Thanks for the comment, Joe.
And to be honest, I can definitely see your point about the rest of Klein's filmography; I might have a slightly higher opinion of his films, but I will agree that his track record is pretty spotty. MR. FREEDOM might have worked as a short film, but its concept is stretched impossibly thin at feature length and it gets a little too silly for its own good near the end (but I love referencing it at Fourth of July parties, just for the odd looks). On the other hand, THE MODEL COUPLE is a turgid bore, easily the weakest link of the Eclipse box-set.

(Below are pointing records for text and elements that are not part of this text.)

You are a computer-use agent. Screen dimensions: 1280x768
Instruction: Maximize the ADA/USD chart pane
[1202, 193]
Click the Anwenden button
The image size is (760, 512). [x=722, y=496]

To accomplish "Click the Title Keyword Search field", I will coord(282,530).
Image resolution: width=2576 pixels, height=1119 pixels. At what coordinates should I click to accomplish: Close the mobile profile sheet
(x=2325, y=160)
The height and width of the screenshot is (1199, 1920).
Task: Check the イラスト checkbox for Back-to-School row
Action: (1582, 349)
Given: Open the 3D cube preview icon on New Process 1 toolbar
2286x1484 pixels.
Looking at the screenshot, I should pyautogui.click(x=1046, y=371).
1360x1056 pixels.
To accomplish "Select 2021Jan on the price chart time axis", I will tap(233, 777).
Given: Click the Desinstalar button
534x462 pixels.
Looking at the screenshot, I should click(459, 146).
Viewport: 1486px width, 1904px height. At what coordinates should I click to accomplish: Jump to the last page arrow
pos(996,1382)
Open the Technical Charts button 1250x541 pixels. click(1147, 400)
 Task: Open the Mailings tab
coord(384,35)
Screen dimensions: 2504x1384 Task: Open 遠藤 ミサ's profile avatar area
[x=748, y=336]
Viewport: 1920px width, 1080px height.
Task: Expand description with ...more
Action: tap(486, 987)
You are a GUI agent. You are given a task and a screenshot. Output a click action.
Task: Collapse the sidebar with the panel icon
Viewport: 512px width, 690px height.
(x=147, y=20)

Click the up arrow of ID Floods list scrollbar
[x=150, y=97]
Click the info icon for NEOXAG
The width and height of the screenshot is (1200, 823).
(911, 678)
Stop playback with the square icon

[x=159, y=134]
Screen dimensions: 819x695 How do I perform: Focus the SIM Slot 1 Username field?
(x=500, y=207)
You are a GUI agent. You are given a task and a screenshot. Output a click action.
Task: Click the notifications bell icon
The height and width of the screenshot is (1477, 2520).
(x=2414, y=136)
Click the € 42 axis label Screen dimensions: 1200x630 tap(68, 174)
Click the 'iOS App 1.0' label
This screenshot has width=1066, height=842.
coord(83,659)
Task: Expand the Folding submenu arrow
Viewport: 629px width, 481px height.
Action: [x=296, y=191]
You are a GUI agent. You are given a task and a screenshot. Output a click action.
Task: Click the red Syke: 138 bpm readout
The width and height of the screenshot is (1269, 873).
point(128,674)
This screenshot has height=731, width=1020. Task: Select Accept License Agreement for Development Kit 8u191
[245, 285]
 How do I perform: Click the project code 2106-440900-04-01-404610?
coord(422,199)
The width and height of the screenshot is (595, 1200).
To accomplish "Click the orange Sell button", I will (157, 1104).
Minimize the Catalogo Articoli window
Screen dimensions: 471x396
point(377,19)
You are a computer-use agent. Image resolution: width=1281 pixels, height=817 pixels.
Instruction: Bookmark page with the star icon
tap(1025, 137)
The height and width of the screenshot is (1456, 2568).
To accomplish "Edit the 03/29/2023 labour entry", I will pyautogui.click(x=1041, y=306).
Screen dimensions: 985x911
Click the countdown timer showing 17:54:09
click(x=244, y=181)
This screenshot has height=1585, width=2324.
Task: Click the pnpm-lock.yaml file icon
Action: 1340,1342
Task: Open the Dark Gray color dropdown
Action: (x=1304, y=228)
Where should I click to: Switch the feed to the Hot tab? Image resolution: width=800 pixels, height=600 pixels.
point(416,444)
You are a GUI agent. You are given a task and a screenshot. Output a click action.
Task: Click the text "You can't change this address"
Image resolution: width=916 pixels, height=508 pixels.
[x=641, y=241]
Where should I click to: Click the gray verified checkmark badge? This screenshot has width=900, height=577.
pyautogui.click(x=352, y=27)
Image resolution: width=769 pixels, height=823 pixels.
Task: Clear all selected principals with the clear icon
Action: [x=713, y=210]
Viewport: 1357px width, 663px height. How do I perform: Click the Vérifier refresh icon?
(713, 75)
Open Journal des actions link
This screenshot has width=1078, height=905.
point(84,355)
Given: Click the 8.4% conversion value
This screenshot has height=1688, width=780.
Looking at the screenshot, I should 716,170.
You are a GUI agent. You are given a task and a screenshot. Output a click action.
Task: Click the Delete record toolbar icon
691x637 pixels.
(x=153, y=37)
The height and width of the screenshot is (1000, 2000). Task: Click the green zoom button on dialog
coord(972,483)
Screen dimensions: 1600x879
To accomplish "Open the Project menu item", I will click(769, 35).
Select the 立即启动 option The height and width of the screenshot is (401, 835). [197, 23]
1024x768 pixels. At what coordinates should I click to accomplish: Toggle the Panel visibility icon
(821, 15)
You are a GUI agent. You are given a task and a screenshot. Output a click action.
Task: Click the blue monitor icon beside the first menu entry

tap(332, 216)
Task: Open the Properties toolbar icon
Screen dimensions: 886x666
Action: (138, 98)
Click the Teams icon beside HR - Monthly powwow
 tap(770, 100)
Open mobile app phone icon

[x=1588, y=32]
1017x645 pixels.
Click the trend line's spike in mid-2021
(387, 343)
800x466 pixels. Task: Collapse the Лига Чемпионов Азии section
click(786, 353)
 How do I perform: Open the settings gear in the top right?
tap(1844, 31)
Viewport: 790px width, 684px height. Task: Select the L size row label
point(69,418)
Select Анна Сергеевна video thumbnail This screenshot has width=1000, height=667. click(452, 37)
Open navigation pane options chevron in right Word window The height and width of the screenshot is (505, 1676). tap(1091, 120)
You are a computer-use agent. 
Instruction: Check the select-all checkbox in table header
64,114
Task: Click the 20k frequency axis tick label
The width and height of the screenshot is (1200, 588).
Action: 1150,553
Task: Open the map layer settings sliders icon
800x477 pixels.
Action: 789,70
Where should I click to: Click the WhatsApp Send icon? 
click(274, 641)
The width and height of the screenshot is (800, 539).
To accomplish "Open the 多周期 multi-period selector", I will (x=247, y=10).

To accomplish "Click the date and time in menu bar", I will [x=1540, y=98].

With that said, I will admit that I really, really liked POLLY MAGGOO--far more than any of his other films, to be honest. It clicked with me in a way that Klein's other films did not. I recommend it, far more than I would his other films. As the old cliche goes, the director's first film is definitely the best film.
(I have also heard that Klein's documentary about Muhammad Ali is pretty good, but I've never seen it.)
Chuck, was I supposed to prep my Netflix queue?
Just FEverybody'sI, Barnes and Noble's website is having a sale on Criterions and Eclipse box sets. Example: The Larisa Shepitko box set that contains THE ASCENT which Brandon wrote about last week is $13.49 for B&N members. And I was told they do free shipping for orders over $25. Use this information how you will.
Hey, I'm just happy that I finally recommended a film that was actually available on Netflix.
Damn it, Jacob. You make me wish I had more money.